--- Records for this task ---
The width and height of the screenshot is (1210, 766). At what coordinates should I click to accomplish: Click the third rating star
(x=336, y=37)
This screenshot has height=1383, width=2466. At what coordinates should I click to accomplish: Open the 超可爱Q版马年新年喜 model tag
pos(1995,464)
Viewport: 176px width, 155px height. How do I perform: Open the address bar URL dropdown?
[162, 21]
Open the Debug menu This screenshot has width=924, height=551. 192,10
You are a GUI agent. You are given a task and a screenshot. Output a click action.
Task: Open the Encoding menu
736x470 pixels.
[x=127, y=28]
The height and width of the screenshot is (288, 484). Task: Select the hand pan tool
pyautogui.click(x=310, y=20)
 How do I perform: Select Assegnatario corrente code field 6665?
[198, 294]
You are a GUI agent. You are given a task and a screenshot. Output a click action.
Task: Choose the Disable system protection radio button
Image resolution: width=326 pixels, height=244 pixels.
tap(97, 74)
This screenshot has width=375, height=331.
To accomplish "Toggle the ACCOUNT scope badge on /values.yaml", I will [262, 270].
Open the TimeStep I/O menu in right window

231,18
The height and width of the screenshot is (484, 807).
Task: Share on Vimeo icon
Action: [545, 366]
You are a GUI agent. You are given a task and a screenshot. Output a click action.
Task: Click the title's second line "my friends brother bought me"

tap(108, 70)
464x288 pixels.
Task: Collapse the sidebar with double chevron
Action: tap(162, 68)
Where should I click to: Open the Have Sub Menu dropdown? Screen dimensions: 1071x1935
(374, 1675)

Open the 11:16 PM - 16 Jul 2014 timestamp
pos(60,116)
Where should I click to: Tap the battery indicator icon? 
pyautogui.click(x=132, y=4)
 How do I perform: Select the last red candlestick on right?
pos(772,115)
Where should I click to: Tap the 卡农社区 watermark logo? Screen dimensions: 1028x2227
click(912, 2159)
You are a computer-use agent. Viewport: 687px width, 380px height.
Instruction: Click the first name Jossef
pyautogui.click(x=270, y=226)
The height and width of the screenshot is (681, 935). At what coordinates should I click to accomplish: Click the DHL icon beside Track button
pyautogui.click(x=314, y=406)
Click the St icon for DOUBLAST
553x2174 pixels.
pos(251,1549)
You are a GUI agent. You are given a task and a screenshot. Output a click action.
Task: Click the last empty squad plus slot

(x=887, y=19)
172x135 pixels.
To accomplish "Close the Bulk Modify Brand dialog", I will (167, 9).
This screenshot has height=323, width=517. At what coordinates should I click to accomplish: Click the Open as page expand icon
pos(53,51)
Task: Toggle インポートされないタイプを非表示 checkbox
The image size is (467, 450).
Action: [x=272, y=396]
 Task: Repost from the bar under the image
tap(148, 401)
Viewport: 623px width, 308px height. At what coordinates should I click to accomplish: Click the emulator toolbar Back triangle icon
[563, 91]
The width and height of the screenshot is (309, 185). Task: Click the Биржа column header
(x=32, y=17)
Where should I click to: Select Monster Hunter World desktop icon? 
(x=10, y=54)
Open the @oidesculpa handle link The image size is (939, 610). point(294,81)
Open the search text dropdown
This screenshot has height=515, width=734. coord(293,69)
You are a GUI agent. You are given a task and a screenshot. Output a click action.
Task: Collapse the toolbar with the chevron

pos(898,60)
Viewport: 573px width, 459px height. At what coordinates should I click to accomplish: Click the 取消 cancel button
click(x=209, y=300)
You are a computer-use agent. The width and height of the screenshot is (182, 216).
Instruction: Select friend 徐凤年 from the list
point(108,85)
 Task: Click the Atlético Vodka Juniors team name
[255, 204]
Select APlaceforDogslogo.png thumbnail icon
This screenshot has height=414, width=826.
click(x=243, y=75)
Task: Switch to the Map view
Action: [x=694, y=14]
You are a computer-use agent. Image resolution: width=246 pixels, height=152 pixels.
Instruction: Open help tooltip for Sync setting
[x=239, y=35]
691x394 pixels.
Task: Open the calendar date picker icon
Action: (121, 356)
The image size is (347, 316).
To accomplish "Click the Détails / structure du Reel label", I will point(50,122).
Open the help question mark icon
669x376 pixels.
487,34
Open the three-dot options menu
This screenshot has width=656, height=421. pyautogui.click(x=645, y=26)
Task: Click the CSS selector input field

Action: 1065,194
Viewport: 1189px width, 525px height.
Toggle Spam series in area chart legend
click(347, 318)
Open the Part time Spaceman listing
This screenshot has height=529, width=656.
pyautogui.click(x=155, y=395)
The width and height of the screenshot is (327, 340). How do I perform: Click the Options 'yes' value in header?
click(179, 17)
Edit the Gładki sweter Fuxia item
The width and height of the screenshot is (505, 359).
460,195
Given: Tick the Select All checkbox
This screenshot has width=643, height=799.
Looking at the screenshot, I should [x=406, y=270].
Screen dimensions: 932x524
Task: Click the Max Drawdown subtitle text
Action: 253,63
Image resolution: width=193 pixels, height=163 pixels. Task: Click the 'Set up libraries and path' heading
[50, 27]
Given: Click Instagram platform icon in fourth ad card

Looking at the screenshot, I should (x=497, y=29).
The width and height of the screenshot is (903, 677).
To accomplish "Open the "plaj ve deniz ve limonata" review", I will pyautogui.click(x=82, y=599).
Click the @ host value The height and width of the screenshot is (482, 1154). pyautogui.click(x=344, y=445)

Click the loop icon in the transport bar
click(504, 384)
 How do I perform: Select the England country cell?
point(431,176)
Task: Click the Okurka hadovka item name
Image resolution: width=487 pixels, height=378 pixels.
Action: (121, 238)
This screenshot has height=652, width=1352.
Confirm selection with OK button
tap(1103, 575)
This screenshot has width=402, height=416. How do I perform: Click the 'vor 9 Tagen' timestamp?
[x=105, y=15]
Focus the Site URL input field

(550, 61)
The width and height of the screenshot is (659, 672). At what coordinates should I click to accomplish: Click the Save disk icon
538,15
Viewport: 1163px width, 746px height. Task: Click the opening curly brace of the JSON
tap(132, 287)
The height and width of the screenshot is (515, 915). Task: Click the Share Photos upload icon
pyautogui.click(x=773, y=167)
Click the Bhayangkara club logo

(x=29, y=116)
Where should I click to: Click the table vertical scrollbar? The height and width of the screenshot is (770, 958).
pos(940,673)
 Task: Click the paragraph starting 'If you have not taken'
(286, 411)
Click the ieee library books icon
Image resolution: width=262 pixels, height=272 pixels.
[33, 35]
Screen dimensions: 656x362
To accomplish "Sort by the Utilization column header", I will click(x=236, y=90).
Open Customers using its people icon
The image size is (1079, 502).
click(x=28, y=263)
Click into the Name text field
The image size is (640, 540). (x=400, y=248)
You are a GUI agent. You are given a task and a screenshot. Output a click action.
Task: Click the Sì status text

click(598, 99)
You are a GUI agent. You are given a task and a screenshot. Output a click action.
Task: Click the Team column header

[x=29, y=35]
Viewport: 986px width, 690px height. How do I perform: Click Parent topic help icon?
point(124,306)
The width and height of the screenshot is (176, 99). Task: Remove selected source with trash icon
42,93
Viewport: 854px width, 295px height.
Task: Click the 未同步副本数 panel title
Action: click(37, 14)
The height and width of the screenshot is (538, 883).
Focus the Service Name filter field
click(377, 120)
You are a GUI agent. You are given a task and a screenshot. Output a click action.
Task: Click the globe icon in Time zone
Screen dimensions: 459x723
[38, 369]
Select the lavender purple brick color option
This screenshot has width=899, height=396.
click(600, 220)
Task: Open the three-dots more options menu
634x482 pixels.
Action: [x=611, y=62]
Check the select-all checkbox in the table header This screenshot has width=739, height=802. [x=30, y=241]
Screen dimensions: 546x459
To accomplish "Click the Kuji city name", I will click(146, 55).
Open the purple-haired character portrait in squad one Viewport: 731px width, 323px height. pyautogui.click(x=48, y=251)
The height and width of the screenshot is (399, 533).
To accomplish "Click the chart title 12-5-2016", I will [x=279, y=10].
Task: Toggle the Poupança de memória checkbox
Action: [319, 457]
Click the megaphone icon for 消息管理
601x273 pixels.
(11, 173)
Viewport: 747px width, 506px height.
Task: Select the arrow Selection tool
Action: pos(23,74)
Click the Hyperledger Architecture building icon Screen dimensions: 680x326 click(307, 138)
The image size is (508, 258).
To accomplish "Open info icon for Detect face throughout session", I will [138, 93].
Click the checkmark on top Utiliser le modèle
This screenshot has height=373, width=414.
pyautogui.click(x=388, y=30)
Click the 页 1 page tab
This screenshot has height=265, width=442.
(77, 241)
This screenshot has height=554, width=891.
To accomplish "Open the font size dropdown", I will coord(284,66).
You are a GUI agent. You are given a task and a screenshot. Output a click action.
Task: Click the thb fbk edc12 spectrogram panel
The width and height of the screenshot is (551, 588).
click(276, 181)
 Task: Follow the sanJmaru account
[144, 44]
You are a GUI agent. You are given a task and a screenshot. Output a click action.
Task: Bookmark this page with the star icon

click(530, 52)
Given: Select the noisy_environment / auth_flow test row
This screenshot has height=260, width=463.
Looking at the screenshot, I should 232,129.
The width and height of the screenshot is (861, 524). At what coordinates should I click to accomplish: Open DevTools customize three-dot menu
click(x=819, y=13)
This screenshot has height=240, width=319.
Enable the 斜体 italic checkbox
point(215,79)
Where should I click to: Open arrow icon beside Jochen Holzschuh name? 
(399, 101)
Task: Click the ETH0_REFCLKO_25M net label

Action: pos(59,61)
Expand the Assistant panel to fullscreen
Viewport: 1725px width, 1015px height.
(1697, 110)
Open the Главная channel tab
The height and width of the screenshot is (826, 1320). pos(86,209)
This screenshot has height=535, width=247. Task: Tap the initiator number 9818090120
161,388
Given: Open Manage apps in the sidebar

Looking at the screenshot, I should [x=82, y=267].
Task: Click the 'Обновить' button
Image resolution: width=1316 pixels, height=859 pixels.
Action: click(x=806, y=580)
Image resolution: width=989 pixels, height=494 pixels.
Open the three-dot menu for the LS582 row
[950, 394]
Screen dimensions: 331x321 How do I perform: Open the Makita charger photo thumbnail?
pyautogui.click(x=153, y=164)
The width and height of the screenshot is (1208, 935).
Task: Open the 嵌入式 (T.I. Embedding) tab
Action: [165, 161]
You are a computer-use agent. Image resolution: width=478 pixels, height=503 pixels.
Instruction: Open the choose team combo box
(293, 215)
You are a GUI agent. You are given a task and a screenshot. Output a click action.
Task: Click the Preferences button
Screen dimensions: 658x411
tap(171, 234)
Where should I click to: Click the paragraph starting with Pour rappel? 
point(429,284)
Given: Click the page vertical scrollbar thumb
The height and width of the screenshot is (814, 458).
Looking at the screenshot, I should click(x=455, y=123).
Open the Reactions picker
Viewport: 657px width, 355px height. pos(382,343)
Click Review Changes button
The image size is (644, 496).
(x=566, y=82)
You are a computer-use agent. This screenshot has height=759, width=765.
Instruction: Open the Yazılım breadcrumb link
---
From the first line of the records through the line with "You are a computer-use agent. Viewport: 687px", retype everything word for word, including both ends.

The width and height of the screenshot is (1210, 766). At what coordinates should I click to accomplish: Click the third rating star
(x=336, y=37)
This screenshot has height=1383, width=2466. At what coordinates should I click to accomplish: Open the 超可爱Q版马年新年喜 model tag
pos(1995,464)
Viewport: 176px width, 155px height. How do I perform: Open the address bar URL dropdown?
[162, 21]
Open the Debug menu This screenshot has width=924, height=551. 192,10
You are a GUI agent. You are given a task and a screenshot. Output a click action.
Task: Open the Encoding menu
736x470 pixels.
[x=127, y=28]
The height and width of the screenshot is (288, 484). Task: Select the hand pan tool
pyautogui.click(x=310, y=20)
 How do I perform: Select Assegnatario corrente code field 6665?
[198, 294]
You are a GUI agent. You are given a task and a screenshot. Output a click action.
Task: Choose the Disable system protection radio button
Image resolution: width=326 pixels, height=244 pixels.
tap(97, 74)
This screenshot has width=375, height=331.
To accomplish "Toggle the ACCOUNT scope badge on /values.yaml", I will [262, 270].
Open the TimeStep I/O menu in right window

231,18
The height and width of the screenshot is (484, 807).
Task: Share on Vimeo icon
Action: [545, 366]
You are a GUI agent. You are given a task and a screenshot. Output a click action.
Task: Click the title's second line "my friends brother bought me"

tap(108, 70)
464x288 pixels.
Task: Collapse the sidebar with double chevron
Action: tap(162, 68)
Where should I click to: Open the Have Sub Menu dropdown? Screen dimensions: 1071x1935
(374, 1675)

Open the 11:16 PM - 16 Jul 2014 timestamp
pos(60,116)
Where should I click to: Tap the battery indicator icon? 
pyautogui.click(x=132, y=4)
 How do I perform: Select the last red candlestick on right?
pos(772,115)
Where should I click to: Tap the 卡农社区 watermark logo? Screen dimensions: 1028x2227
click(912, 2159)
You are a computer-use agent. Viewport: 687px width, 380px height.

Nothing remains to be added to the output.